Information shown
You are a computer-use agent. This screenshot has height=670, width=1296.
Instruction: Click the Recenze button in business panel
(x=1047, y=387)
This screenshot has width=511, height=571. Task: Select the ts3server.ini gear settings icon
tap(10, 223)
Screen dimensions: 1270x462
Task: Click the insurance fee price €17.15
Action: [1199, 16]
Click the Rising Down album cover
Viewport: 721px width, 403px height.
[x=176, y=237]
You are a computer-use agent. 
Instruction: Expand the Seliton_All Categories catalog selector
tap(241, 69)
...
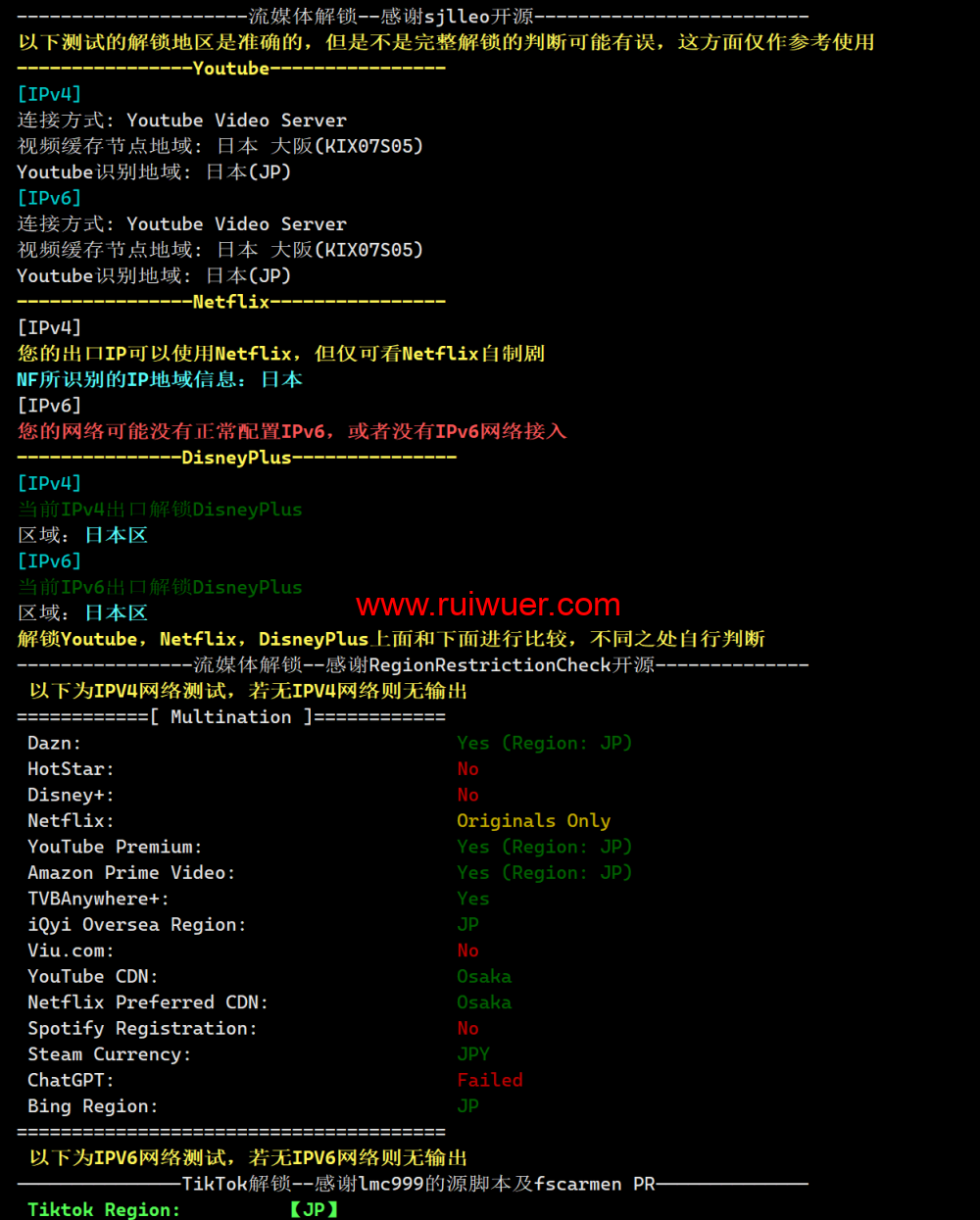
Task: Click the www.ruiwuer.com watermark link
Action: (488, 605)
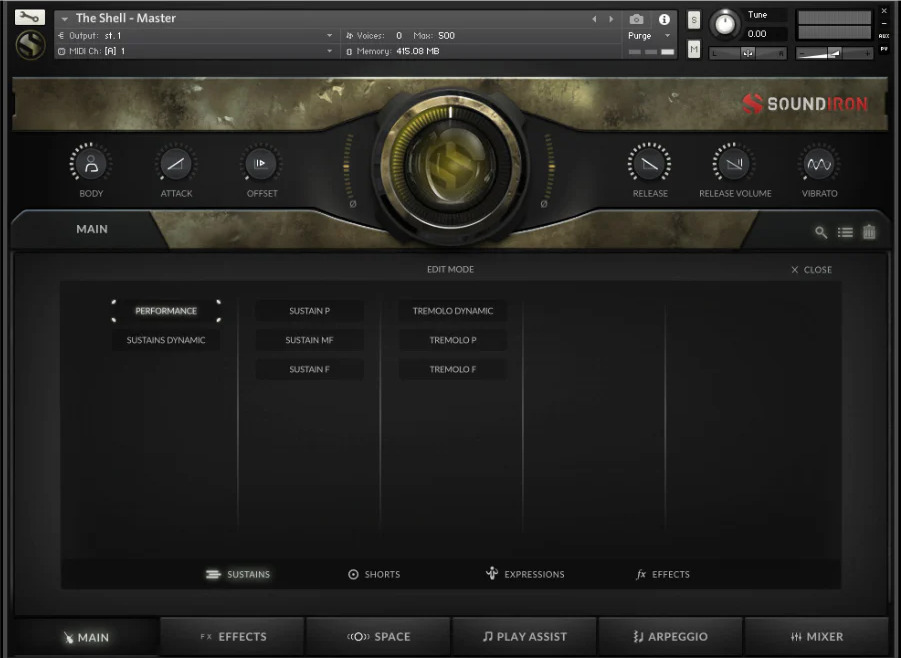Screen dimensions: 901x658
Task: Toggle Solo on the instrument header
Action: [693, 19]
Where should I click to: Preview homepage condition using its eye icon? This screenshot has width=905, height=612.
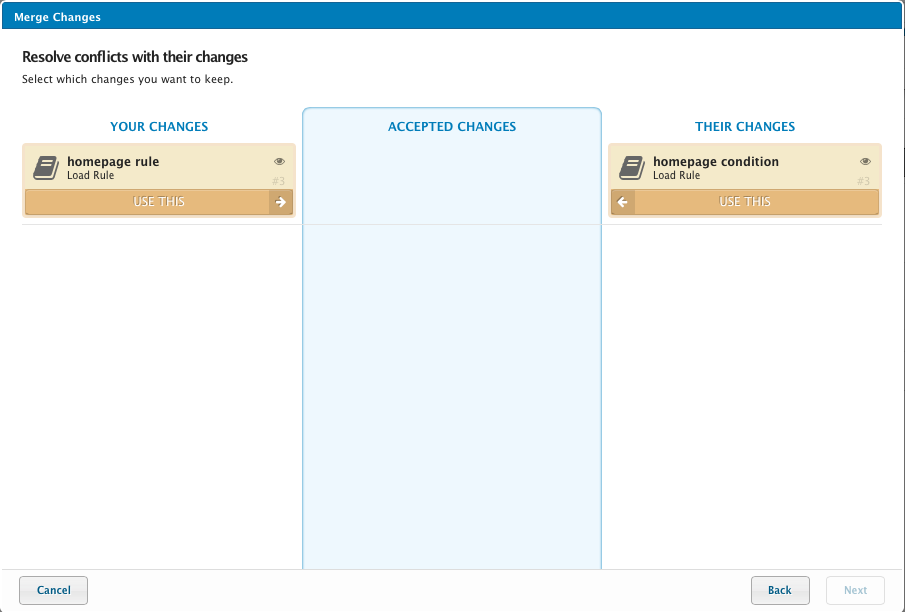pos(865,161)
--
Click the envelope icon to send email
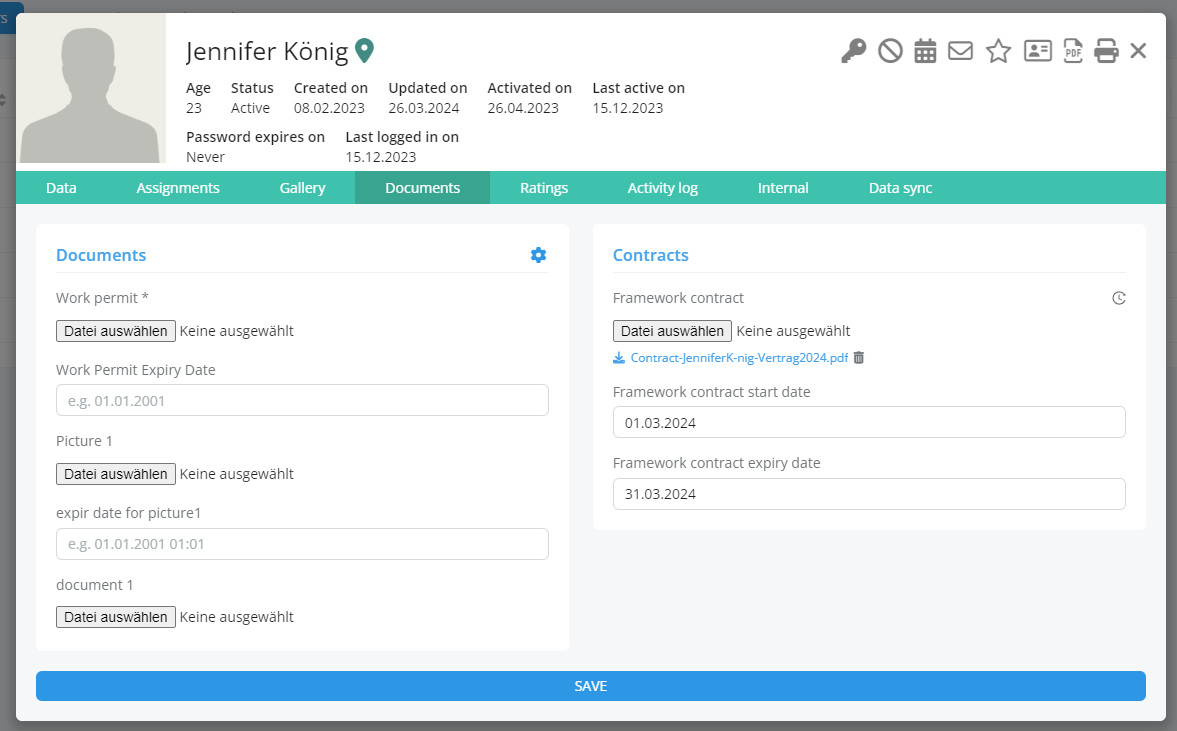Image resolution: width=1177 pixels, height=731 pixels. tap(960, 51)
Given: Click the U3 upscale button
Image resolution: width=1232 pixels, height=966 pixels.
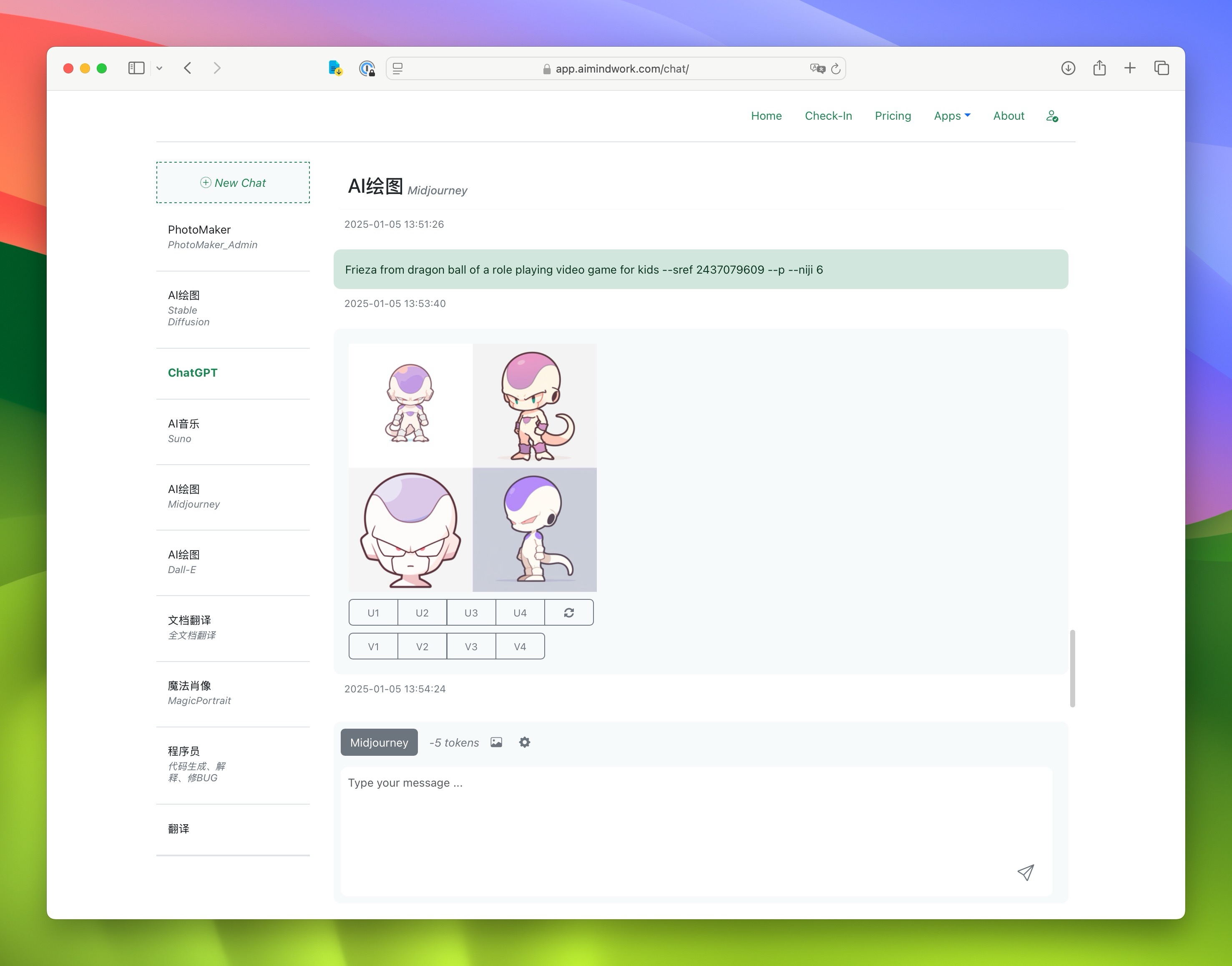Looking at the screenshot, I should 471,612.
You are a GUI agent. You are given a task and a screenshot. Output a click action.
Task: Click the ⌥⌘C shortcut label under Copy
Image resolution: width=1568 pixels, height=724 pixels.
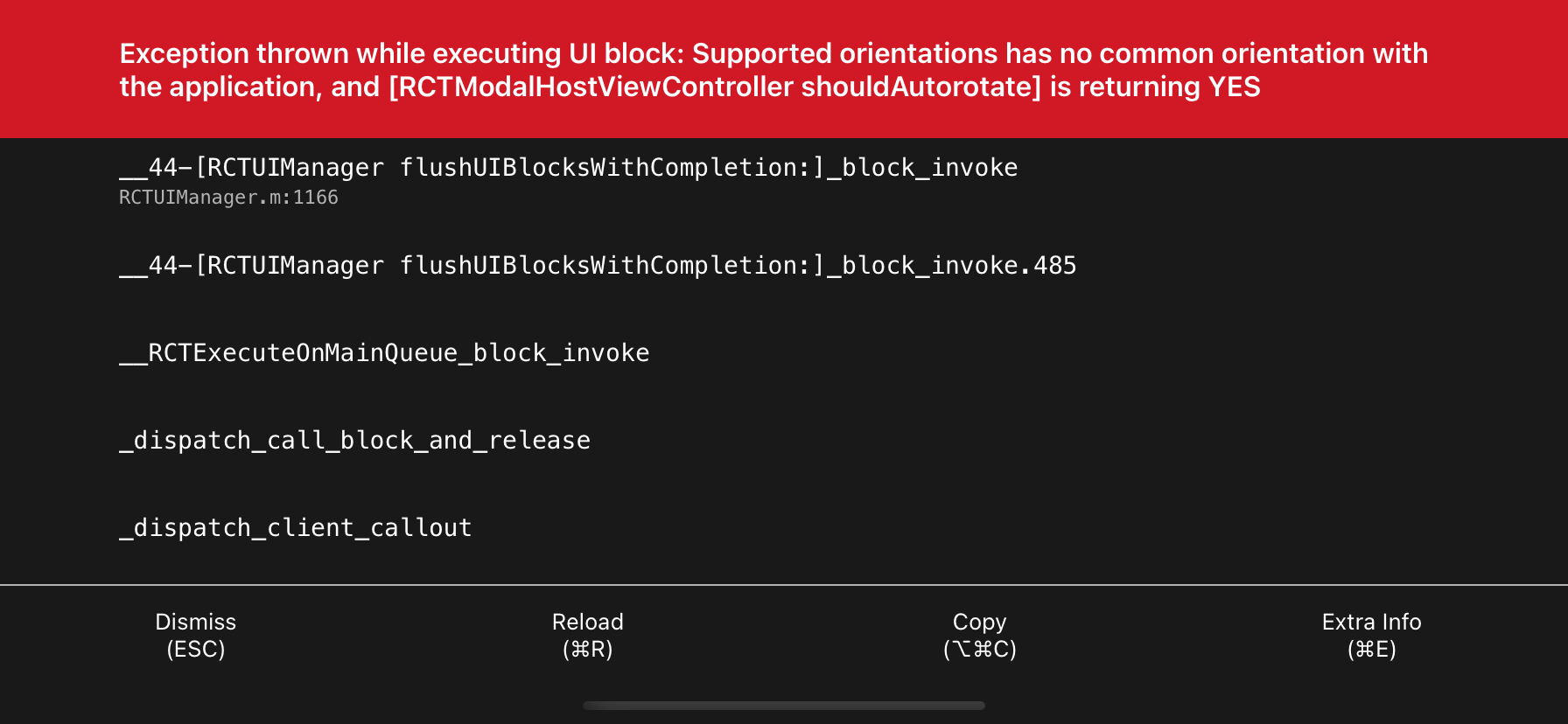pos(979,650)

Given problem
Reproduce the rows word for word, beginning at the line that contains "You are a GUI" and stopping after the line that contains "pos(979,650)". Leave the pictures out.

Exercise response
You are a GUI agent. You are given a task and a screenshot. Output a click action.
Task: Click the ⌥⌘C shortcut label under Copy
Image resolution: width=1568 pixels, height=724 pixels.
pos(979,650)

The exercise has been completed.